Qingzhen Zhinan
- Original title: 清真指南
- Language: Chinese
- Publication date: 1683
- Publication place: China (Qing dynasty)
- Media type: Print

= Qingzhen Zhinan =

Philosophical treatise on Islam by Ma Zhu

Qingzhen Zhinan (清真指南), (Note: Translated into English as The Compass of Islam or The Guide to Islam.) also known as al-Murshid ilā ‘Ulūm al-Islām, (Note: Translated into English as The Guide to the Sciences of Islam.) is a philosophical treatise on Islam written by Chinese Hanafi-Maturidi scholar Ma Zhu and first published in 1683. It later became part of the Han Kitab, a collection of Chinese Islamic texts written in the late Ming and early Qing dynasties.

==Contents==

Dragons can soar, tigers can bite, bulls can gore, horses can kick, cocks can rouse, dogs can guard, apes can climb, rats can burrow, silkworms can spin, spiders can make a web, ants can form ranks, bees can make honey—their forms are different, so too their special abilities; their diets vary, as do their voices.

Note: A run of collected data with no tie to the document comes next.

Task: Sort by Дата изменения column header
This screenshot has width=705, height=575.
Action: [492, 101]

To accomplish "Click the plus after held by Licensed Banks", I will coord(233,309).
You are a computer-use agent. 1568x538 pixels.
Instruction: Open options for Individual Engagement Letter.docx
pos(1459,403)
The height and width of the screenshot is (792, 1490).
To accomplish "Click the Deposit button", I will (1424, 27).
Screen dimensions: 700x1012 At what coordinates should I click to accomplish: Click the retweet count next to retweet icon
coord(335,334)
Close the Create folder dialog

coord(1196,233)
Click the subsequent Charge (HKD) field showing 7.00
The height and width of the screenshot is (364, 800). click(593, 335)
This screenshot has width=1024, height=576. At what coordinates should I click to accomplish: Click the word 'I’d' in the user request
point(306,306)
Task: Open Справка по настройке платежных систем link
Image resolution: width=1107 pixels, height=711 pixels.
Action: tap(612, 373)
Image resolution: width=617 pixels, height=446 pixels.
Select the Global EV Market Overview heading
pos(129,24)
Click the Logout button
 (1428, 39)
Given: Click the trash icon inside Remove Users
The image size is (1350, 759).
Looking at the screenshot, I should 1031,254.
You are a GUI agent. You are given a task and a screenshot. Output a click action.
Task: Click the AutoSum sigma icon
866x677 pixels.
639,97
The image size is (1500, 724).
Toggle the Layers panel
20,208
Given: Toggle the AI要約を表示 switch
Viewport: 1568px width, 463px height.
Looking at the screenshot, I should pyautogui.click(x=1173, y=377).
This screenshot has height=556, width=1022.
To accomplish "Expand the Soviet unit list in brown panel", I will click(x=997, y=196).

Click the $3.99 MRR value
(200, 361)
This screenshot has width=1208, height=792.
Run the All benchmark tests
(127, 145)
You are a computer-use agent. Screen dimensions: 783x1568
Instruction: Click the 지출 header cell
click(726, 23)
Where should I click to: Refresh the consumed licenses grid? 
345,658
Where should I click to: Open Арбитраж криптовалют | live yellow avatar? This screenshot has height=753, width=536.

These are analogous to artisans making tools. Though their forms and collection are dissimilar—the square and round, horizontal and vertical, small and large, long and short—each is appropriate to its function. We can see the subtle working of their use and know the craftsman's remarkable skill. No one, gazing on the craftsman's uncanny skill, could possibly call it the thing's own inherent nature. Why do bells not give birth to bells? Why do drums not give birth to drums? Can a wooden horse whinny, or a stone cow low?
— Ma Zhu invoking the watchmaker analogy.

The preface written by Ma himself has the earliest recorded use of the term huiru (回儒) in reference to "Confucian Muslim" scholars. The work also contains some two dozen "ceremonial prefaces and dedications", including a poem by Liu Zhi's father. The main work comprises eight volumes that cover topics as orthopraxy and orthodoxy, the history of Islam, Islamic cosmology, and Sharia. Ma Zhu argues that Islam is superior to Confucianism, and devotes an entire volume to denouncing the "heterodox" Sufis who had gained a following in his native Yunnan: he writes that their teachings and practices both violated Sharia and Confucianism and recommends "official persecution" of them.

==Publication history==
Wishing to spread the message of Islam across China and to be officially recognised as a sayyid by the Kangxi Emperor, Ma Zhu completed the earliest manuscript of Qingzhen Zhinan in 1683. He went about China afterwards, meeting notable ahong and Islamic scholars to gather feedback on his book. The work underwent several revisions, with the final edition being published in 1710. According to Yuan-lin Tsai, Qingzhen Zhinan is "the first comprehensive introductory work to Islam in Chinese". It was later collected in the Han Kitab, a collection of Chinese Islamic texts written in the late Ming and early Qing dynasties.

==Reception==
Qingzhen Zhinan was praised by Chinese Muslims and "became probably the single most respected of the many works written by Chinese Muslim scholars", but received a "less enthusiastic response" by contemporaneous Confucian thinkers who were "conservative and somewhat xenophobic". According to Jonathan Lipman, writing in his 2016 book Islamic Thought in China, Qingzhen Zhinan was "unsuccessful in persuading non-Muslims of God’s cosmogenetic power" but "remains popular among Sino-Muslims, who combine Chinese and Islamic cultures in their intellectual and religious lives." Yuan-lin Tsai accused Ma of bias, while stating that his work was "much less philosophical" than that of Wang Daiyu and failed to make a "substantive contribution to the comparative discourse of Islam and Confucianism". According to scholar Kristian Petersen, Ma's "monumental" work was part of an effort that "set the stage for an important restyling of Islamic education and scholarship within the Chinese context."